• _WHAT YOU SHOULD DO_: Only what runs from the line with "740x479 pixels." to the final line of the records below should be given again, word for word.
Start of EXCERPTED RECORDS
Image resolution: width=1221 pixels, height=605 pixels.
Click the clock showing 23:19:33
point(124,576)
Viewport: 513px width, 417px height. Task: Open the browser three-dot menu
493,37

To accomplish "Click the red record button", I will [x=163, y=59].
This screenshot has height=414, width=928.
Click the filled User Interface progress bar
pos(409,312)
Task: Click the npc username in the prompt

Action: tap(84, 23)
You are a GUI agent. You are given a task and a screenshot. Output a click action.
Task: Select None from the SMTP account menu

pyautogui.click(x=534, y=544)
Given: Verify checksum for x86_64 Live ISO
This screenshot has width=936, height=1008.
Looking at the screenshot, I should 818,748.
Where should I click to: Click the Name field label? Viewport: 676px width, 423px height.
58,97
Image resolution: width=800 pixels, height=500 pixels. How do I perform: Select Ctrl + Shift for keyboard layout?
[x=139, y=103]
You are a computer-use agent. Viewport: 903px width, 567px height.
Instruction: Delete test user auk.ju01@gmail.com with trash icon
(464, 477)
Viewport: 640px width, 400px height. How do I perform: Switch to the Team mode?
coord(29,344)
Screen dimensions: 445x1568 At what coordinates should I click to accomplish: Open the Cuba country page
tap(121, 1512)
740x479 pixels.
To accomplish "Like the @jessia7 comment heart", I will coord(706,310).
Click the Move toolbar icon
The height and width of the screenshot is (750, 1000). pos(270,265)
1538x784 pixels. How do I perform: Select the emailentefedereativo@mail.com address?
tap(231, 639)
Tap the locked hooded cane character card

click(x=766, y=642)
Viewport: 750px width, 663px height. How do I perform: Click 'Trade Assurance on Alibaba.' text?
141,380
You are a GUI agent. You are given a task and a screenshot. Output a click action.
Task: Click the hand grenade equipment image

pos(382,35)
End of EXCERPTED RECORDS
• _SOLUTION_:
740x479 pixels.
To accomplish "Like the @jessia7 comment heart", I will coord(706,310).
Click the Move toolbar icon
The height and width of the screenshot is (750, 1000). pos(270,265)
1538x784 pixels. How do I perform: Select the emailentefedereativo@mail.com address?
tap(231, 639)
Tap the locked hooded cane character card

click(x=766, y=642)
Viewport: 750px width, 663px height. How do I perform: Click 'Trade Assurance on Alibaba.' text?
141,380
You are a GUI agent. You are given a task and a screenshot. Output a click action.
Task: Click the hand grenade equipment image

pos(382,35)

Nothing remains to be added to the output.